The copper tub was in the kitchen. Inside it she was knotted up like a child, and she was singing one of her Czech nursery songs. Voices came from the apartment next to ours. I could see her breasts in the water, small spikes floating. Had it been Jenö I’d seen her kiss? In the Bauhaus this afternoon? She tipped her head; her neck open in the steam. I remembered the heavy swing of my gloved hands, and how I had felt I might do something with them.
‘This couple have been arguing all evening,’ she said, her voice funny with her head upside down. ‘I wonder why they stay together.’
‘I saw Walter König today.’
She knocked her head back. ‘Walter-from-Weimar-Walter?’
‘That’s right.’
‘Where on earth did you find him?’
‘Charlottenburg. He’s living with Ernst Steiner. They’ve moved to Berlin together.’
‘Oh.’ I could see her thinking. ‘What did he say?’
‘Not much. I just found out what he was up to.’
‘Which is what?’
‘Mostly being Ernst’s boyfriend.’
She began soaping herself. ‘Walter König. I’d never have thought of him as a Berliner. If you become friendly with him again, you’ll tell me, won’t you? I don’t want to see him by surprise. Or if he starts seeing Irmi or Kaspar, you will warn me, won’t you?’
‘Of course.’
‘I don’t care what he did, but I don’t want to see him again.’
I was faced with a choice; I didn’t know what to do; and Walter’s words were boiling in my head: You must persuade her to go. Charlotte has to be on that flight. ‘Do you ever wish we had more money?’
‘Why? No. Do you?’
‘Sometimes I wonder if you might want more.’
‘We’re fine. Aren’t we doing all right?’
A red light flew through the fogged window.
‘Would you leave? If you wanted to go, would you?’
‘Leave? Where would I go?’ She looked at me sharply. ‘What did Walter say to you, Paul?’
‘Nothing.’
‘You mean leave Berlin?’
‘I mean leave Germany.’
‘No.’
‘What if things got very bad?’
‘Then I don’t know. Yes. Maybe.’
‘You can go. If you want to go, you should go.’
Her knees rose to her chin. ‘I don’t know what you’re talking about. Can you get me a towel? It’s gone cold.’

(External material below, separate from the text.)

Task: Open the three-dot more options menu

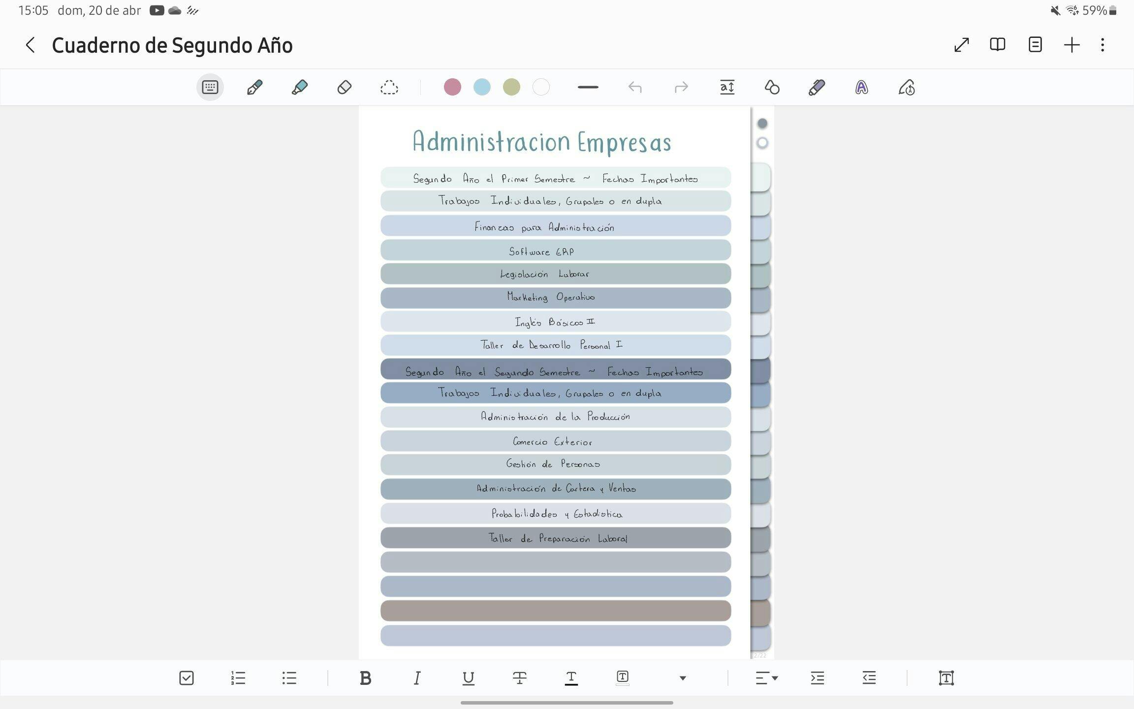Action: pos(1103,45)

She was wiping the water away with her palms when I came back. She wobbled on the floor as I wrapped her in the towel. ‘Do you see Jenö at the Bauhaus?’ I felt her body stiffen under my hands. ‘I saw you there, today.’
>
She gave me the same cool look she had given me at Rosenberg’s. ‘Did you follow me?’
‘No. Walter said you’ve been going there.’

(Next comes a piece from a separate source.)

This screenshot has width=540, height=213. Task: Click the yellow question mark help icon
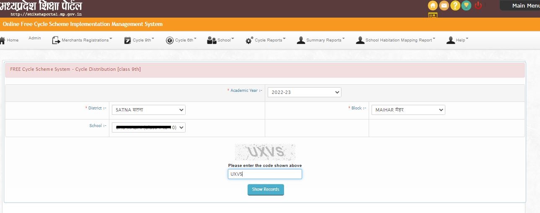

‘Good old Walter.’ She smiled bitterly. ‘Let go, Paul, it’s too tight.’ She stood away from me. ‘The Director has let me use the looms, that’s all.’
‘Since New Year?’
‘Yes,’ she said, defiantly. ‘Since New Year.’
She left the kitchen and I followed her into our room. Her actions were quick in the cold, pulling on her fisherman’s jumper and black slacks, and towelling her hair.
‘Why didn’t you tell me?’
‘Oh, why do you think?’
‘Do you speak to him? To Jenö?’
‘Please listen to yourself. I just wanted to work without suspicion. I knew you’d jump to conclusions. That’s why I didn’t tell you.’ She lifted her face to mine. ‘I haven’t been able to work for years! I’m not a painter, Paul. I need a loom. I need thread.’ Charlotte pulled me down to the bed with her. ‘I swear nothing’s happening between me and Jenö Fiedler.’ She saw that I had not softened. ‘Paul, what did Walter say to you?’
I was on the brink. To cross it would mean not being able to come back. I thought of Master Kandinsky: old man, sitting in his chair, doing nothing. ‘Walter said Jenö wants to take you to London.’
‘Ah,’ she said. ‘That.’
‘Well?’
‘He’s offered to pay my airfare, that’s all. As a friend.’
‘When did he ask you?’
‘Days. Weeks ago. I said no immediately.’
My body felt weak and insubstantial. ‘Do you want to go?’
‘No,’ she said. ‘I want to stay here, with you. In our home.’
‘Why didn’t you tell me?’
‘Because I didn’t want to have this argument. I thought the matter was over; it would have been, if Walter hadn’t got himself involved. Please listen to me: Walter König will drop poison into your ear no matter what. It will benefit him to get me gone. He has form, don’t you see? He constantly tries to outmanoeuvre me, to rob me of what I have.’